I had not fished East Delph Lakes for some time so as I travelled down the A1 it was with a real sense of anticipation. East Delph Fishery is a lovely complex of three lakes near Peterborough and I was joining several friends from the Nutrabaits Team, including son Martyn and fellow Daiwa consultant Alfie Naylor for a mix of fishing and filming.

On arrival I made a bee line to Martyn’s swim, with the Covid lockdowns and restrictions it was the first time in 2020 that we were able to meet up face to distanced face. The other anglers had been there from the previous afternoon and I could tell by the smile on Martyn’s face that things were going well, and a tired looking Alfie confirmed that. Martyn had already had four fish including two twenties and Alfie had been up most of the night filming round the lake as most of the team members had been catching well.

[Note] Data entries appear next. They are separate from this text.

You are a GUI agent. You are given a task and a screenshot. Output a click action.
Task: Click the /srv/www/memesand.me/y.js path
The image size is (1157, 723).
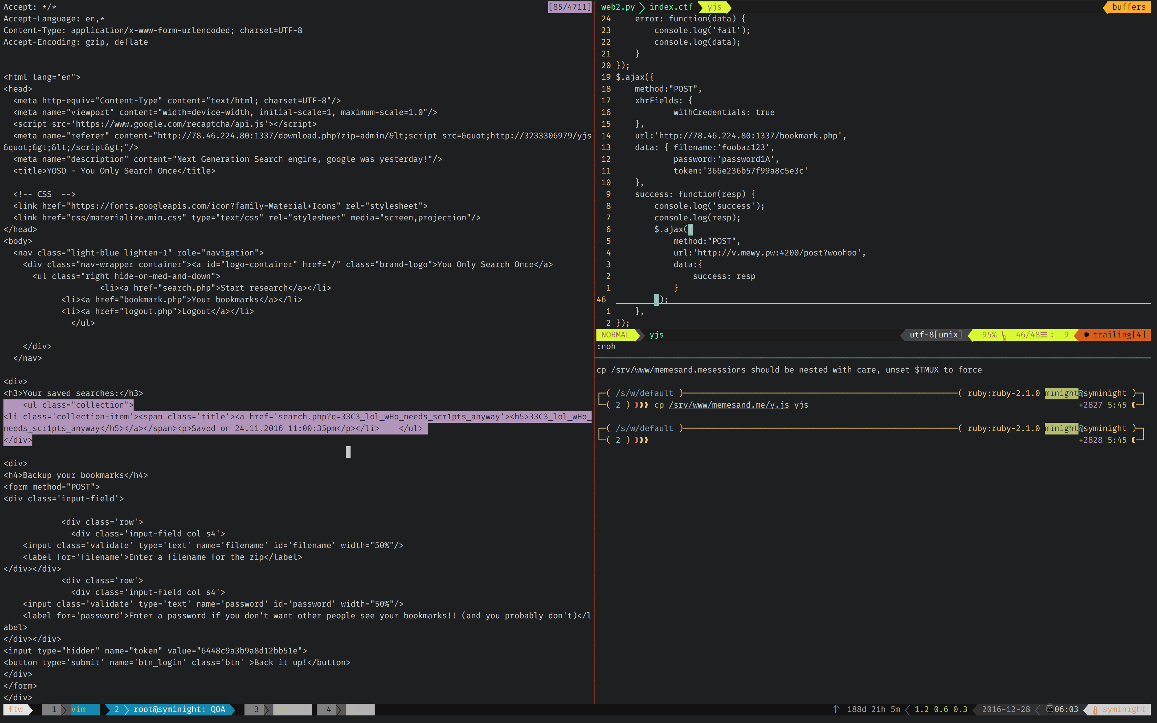pos(729,405)
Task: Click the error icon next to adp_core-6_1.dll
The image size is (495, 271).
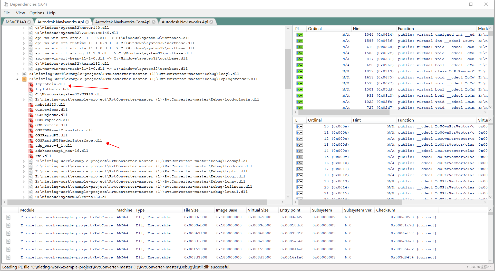Action: click(x=31, y=146)
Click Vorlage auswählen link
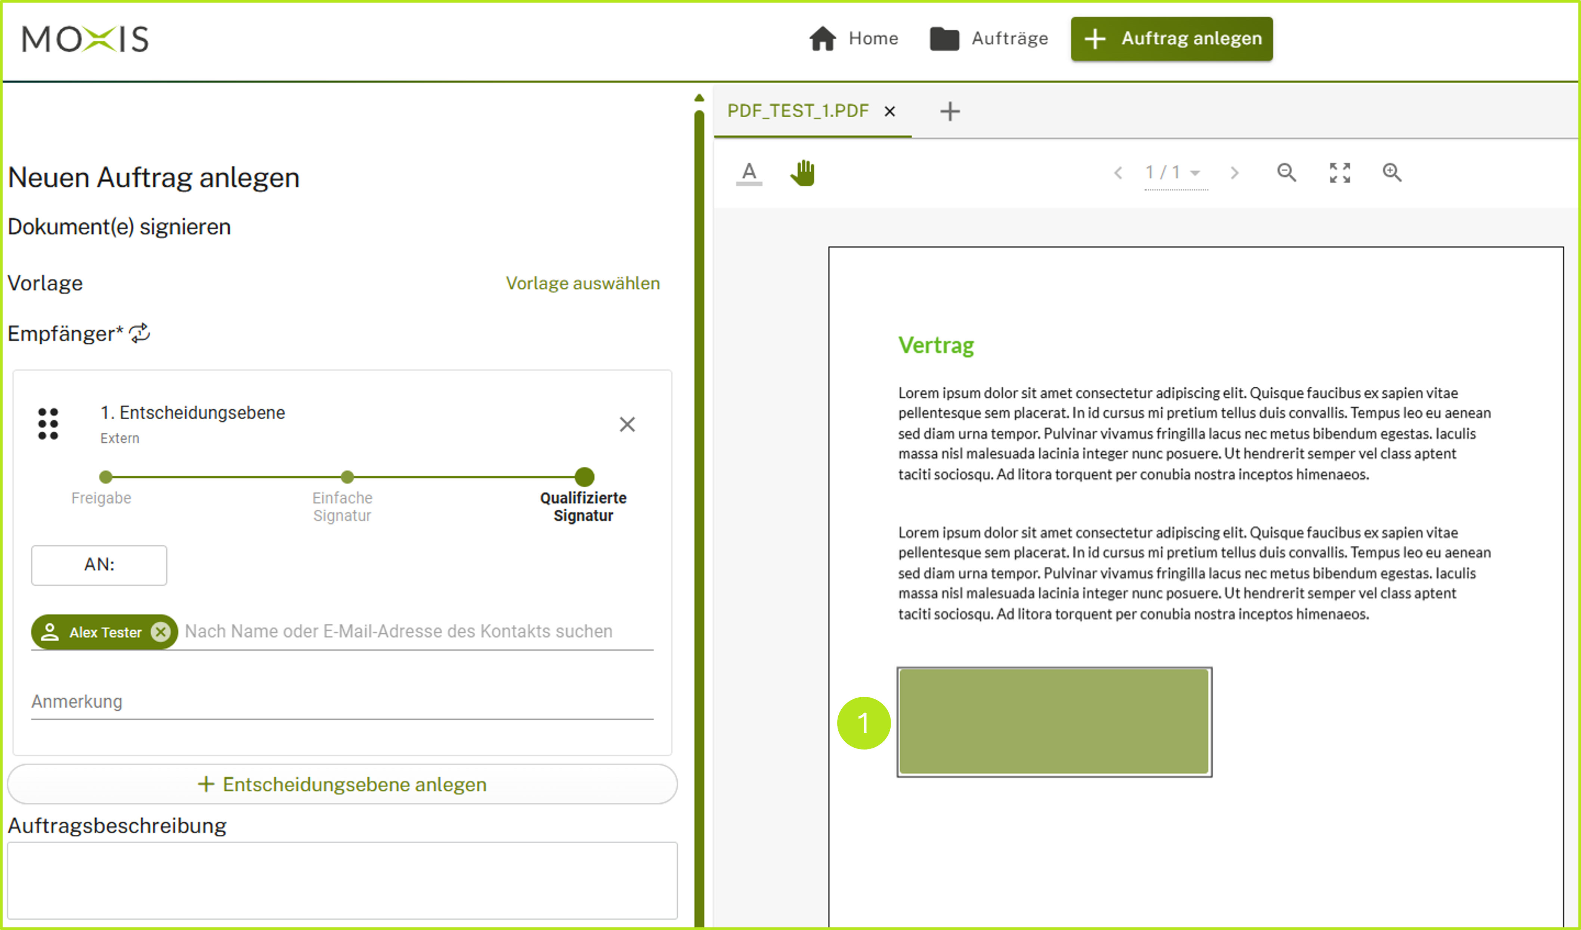1581x930 pixels. coord(582,283)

The peg next to Martyn was free so I dropped in there and got organised. There were fish showing in the area and we could have a proper catch up. The afternoon and overnight was lovely we both caught a couple of lovely carp, fed our faces on a superb, fried rice, take away, and generally caught up. We even had time for Martyn to give me a rig demo!

The following day Martyn and Alfie were having to leave early afternoon as they both had work the next day, but myself and three other members of Team Nutrabaits, Richard, Jason and Derek were staying on for another night …. Little did I know what we were letting ourselves in for, it was a night that I will remember for a long, long, time.

With everyone else heading home we moved to our chosen swims, Richard, Jason and Derek on the back lake, myself in the swim vacated by Martyn on the front lake. It felt eerily quiet after the hustle and bustle of the filming etc. but a met office named storm called Francis was about to change all that. Gradually, as the afternoon turned into evening the wind strength increased, and just kept on increasing. The weather app on my phone changed the warning from yellow to amber, and they WERE NOT WRONG!!!

Did the carp care that the beautiful willow trees were taking a battering, that twigs and even branches were being snapped off trees, or that the darkening skies threatened rain, not one bit. On mass, they came out to play!

The next ten hours became a blur of catching fish, flying twigs, cracking branches, drifting debris, total carp fishing mayhem. By the morning, four bedraggled, total cream crackered, carp anglers had caught 32 carp between us, and lost several more due to the conditions, with line tangling on drifting branches etc. In the morning a laughing James Mackay, fishery owner, said I looked like a worn out Worzel Gummidge, and in truth that’s just about how I felt.

Myself I’d had eight takes, landing six, with two immaculate twenties amongst them. All four of us had tales of epic fights with hard fighting carp in storm conditions, we were all shattered, we looked it, we sounded it, but would we have missed it, not a chance.

It had been a wild night, we had some magical memories to look back on, but for now we all had one thing on our minds … Time for some sleep!